American professor of mathematics

William Benjamin Smith (October 26, 1850 – August 6, 1934) was a professor of mathematics at Tulane University, best known as a proponent of the Christ myth theory.

==Biography==

In a series of books, beginning with Ecce Deus: The Pre-Christian Jesus, published in 1894, and ending with The Birth of the Gospel, published posthumously in 1954, Smith argued that the earliest Christian sources, particularly the Pauline epistles, stress Christ's divinity at the expense of any human personality, and that this would have been implausible, if there had been a human Jesus. Smith therefore argued that Christianity's origins lay in a pre-Christian Jesus cult—that is, a Jewish sect had worshipped a divine being Jesus in the centuries before the human Jesus was supposedly born. Evidence for this cult was found in Hippolytus' mention of the Naassenes and Epiphanius' report of a Nasarene sect that existed before Christ, as well as passages in Acts. The seemingly historical details in the New Testament were built by the early Christian community around narratives of the pre-Christian Jesus.
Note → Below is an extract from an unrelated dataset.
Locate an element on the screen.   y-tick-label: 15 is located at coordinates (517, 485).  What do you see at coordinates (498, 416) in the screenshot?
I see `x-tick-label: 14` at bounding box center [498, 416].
Smith also argued against the historical value of non-Christian writers regarding Jesus, particularly Josephus and Tacitus.

Infamously, Smith was also a white supremacy advocate whose book The Color Line: A Brief on Behalf of the Unborn (1905) argued for the racial inferiority of Negroes. He unsuccessfully challenged the studies of races by American anthropologist Franz Boas.

==Translator==

Upon his death in 1934, Smith left a partial translation of Homer's Iliad. This work was completed by his old Tulane colleague Walter Miller and when published in 1944 was the first English translation in the original dactylic hexameter.

==Publications==

Books

- Elementary Co-Ordinate Geometry for Collegiate Use and Private Study (Boston: Ginn & Company, 1886)
- James Sidney Rollins: Memoir (New York: De Vinne Press, 1891)
- Introductory Modern Geometry of Point, Ray, and Circle (New York: Macmillan & Co, 1893)
- Color Line: A Brief on Behalf of the Unborn (New York: McClure, Phillips & Company, 1905)
- Der Vorchristliche Jesus (Giessen: Töpelmann, 1906) [with an introduction by Paul Wilhelm Schmiedel]
- The Silence of Josephus & Tacitus (Chicago: Open Court Publishing Company, 1910)
- Ecce Deus: Studies of Primitive Christianity (Open Court Publishing Company, 1913)
- The Birth of the Gospel: A Study of the Origin and Purport of the Primitive Allegory of the Jesus (1957) [edited by Addison Gulick]

Papers

- Smith, William Benjamin. (1903). The Pauline Manuscripts F and G. A Text-Critical Study. The American Journal of Theology 7 (3): 452-485.
- Smith, William Benjamin. (1911). The Pre-Christian Jesus. The American Journal of Theology 15 (2): 259-265.
- Smith, William Benjamin. (1914). Latest Lights and Shadows on the Jesus Question. The Monist 24 (4): 618-634.
- Smith, William Benjamin. (1919). What Remaineth? The Monist 29 (1): 1-31.